Power without means? The dire state of Germany’s military

29 Jun 2018

 

Throughout modern history, Germany has dominated Mitteleuropa. Following the tragedy of the Second World War, the country served as the lynchpin of the political reconstruction of Europe, building closer economic ties with France through the European Coal and Steel Community (ECSC), and acting as a key player in the construction of the European Union.

 

But now the story is very different. Merkel’s Christian Democrats scraped a pyrrhic victory in the German general election last year, which was then proceeded by a lengthy struggle to form a viable coalition. Merkel’s patchwork government remains unstable, with recent threats from her interior minister, Horst Seehofer, who has demanded Germany no longer admit migrants who have first entered the EU via other member states.

 

But for all the political strife, Germany faces an even greater threat to its global leverage: a weak military.

 

Whilst Germany plays a key role on the global stage, particularly as an economic power, its influence is hampered by its military deficiencies. The armed forces, the Bundeswehr, simply do not have the means to carry out any serious military expeditions.

 

Indeed, although Germany has a population of 81 million, and recently achieved an impressive budget surplus of €18.3bn, the country has only 178,000 soldiers, and much of its military equipment is in disrepair.

 

A parliamentary report leaked to the German press in September 2014, and later obtained by The Washington Post, detailed the extent of disrepair, revealing that only 70 out of its 180 GTK Boxer tanks were fit for deployment, and only seven of the navy’s fleet of 43 helicopters were flightworthy.

 

More recently, the German air force, the Luftwaffe, has struggled to fulfil its NATO duties. Many of its planes, including Eurofighter and Tornado fighter jets, are only available for four months a year – the rest of the time they are grounded for repairs. There is also a shortage of night-vision equipment, body armour, and winter uniforms. In late 2017, all the navy’s submarines went out of action.

 

The Bundeswehr also has an ongoing problem far-right extremism. Last year, the Military Counterintelligence Service (MAD) said it was investigating 275 such cases. (Though, this could be part of a general increase in extremist violence across Germany, rather than a trend that's strictly limited to the military.)

 

Merkel’s Christian Democrats, and the centre-left Social Democratic Party (SDP), have said that improvements need to be made. The two parties agreed in January to increase military spending from €37bn in 2017, to more than €70bn by 2024. Whilst this appears a substantial increase, it is important bear in mind that the Germany economy is predicted to continue expanding, so this increase would still mean defence spending is little over 1% of GDP.

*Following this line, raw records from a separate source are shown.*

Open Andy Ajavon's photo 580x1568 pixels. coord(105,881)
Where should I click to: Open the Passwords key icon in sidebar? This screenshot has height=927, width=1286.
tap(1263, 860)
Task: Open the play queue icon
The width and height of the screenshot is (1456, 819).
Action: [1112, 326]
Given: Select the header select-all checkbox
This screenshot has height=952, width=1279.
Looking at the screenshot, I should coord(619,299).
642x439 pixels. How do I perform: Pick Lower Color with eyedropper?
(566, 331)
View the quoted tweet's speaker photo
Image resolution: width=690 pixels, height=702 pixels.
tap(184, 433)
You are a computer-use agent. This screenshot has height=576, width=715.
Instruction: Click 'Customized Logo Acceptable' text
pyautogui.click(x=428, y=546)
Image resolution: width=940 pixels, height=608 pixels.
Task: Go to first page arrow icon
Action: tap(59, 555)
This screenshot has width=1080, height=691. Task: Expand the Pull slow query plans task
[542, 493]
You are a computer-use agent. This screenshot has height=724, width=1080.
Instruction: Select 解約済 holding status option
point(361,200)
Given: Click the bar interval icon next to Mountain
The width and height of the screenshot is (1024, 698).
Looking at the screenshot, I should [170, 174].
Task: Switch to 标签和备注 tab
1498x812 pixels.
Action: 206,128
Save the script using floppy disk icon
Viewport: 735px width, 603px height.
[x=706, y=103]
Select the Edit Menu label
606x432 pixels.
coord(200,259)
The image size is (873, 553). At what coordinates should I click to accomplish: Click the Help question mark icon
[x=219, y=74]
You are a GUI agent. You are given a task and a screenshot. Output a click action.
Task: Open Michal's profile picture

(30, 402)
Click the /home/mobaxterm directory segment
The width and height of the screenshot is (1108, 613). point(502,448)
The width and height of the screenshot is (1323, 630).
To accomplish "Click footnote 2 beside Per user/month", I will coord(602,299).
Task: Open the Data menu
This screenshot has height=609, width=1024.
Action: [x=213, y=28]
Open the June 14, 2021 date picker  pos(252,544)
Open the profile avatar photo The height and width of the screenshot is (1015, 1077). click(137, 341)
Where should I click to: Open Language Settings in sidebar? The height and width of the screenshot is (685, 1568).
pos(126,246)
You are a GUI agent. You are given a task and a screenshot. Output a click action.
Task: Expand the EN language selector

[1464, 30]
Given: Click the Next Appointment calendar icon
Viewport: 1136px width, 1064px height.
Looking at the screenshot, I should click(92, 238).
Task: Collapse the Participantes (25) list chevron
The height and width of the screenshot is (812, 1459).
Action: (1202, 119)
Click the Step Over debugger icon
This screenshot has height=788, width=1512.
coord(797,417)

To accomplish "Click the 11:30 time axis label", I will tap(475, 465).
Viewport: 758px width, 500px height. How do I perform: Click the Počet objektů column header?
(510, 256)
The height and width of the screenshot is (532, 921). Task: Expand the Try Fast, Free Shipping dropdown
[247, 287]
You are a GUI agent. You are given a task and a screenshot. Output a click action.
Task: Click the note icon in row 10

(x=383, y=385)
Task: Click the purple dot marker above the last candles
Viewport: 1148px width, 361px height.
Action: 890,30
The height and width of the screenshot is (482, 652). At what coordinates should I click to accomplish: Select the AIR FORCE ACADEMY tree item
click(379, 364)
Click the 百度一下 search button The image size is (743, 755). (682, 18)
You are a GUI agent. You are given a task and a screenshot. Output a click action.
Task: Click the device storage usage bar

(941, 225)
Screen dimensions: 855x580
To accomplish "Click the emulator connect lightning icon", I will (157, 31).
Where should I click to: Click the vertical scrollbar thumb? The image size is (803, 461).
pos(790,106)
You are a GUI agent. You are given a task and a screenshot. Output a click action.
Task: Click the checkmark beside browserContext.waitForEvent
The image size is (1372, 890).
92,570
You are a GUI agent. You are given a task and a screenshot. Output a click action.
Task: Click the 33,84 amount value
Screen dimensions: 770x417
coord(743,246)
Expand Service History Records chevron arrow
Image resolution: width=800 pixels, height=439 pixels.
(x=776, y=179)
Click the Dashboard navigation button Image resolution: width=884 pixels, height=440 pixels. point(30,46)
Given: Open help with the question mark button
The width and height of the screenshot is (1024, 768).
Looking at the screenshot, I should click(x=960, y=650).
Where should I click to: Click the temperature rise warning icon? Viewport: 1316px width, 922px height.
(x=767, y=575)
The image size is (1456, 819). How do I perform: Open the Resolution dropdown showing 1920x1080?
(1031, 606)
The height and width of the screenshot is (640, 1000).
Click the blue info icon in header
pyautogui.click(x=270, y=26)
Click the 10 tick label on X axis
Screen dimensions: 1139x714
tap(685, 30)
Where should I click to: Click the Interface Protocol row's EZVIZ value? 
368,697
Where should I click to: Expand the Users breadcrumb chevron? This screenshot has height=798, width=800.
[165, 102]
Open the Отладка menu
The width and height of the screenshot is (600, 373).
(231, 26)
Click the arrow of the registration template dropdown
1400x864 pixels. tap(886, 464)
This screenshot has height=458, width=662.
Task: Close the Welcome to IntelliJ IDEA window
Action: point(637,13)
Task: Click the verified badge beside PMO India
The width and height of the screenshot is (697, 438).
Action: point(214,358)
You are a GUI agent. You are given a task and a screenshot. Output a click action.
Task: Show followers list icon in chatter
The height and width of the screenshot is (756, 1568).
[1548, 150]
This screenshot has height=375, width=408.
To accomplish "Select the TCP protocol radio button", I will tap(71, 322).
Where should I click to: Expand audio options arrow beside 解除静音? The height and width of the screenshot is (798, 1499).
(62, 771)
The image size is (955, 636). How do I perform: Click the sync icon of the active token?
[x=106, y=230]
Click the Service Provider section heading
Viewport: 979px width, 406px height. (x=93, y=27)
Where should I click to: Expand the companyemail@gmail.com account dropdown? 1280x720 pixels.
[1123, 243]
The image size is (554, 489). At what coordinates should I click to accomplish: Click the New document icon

The French government has recently introduced a plan to bring back national service.

 

For a country that plays an important role on the world stage, Germany remains painfully hampered in its military abilities. It is still not meeting NATO’s defence spending target of 2% of GDP a year – a failure that has drawn criticism from Trump. German troops played an active role in Kosovo in 1999, and in the war in Afghanistan, but the country declined to intervene in Libya, but has committed a small number of planes to airstrikes in Syria.

 

Next year, the Bundeswehr will take over leadership of NATO’s multinational Very High Readiness Joint Task Force (VJTF), but this seems a rather awkward role for a country with a disappointingly weak military.

 

As Merkel struggles to steer her country through the turbulence of rising right-wing populism, which has infiltrated Germany via the Alternative for Deutschland (AfD), it is clear the country’s gravitas on the world stage is waning. It remains a rather uncomfortable member of NATO, and cannot realistically commit to international military operations – a responsibility that comes with being a global power. With the fresh Euro kid next door determined to increase France’s military prestige, Germany may soon find itself eclipsed.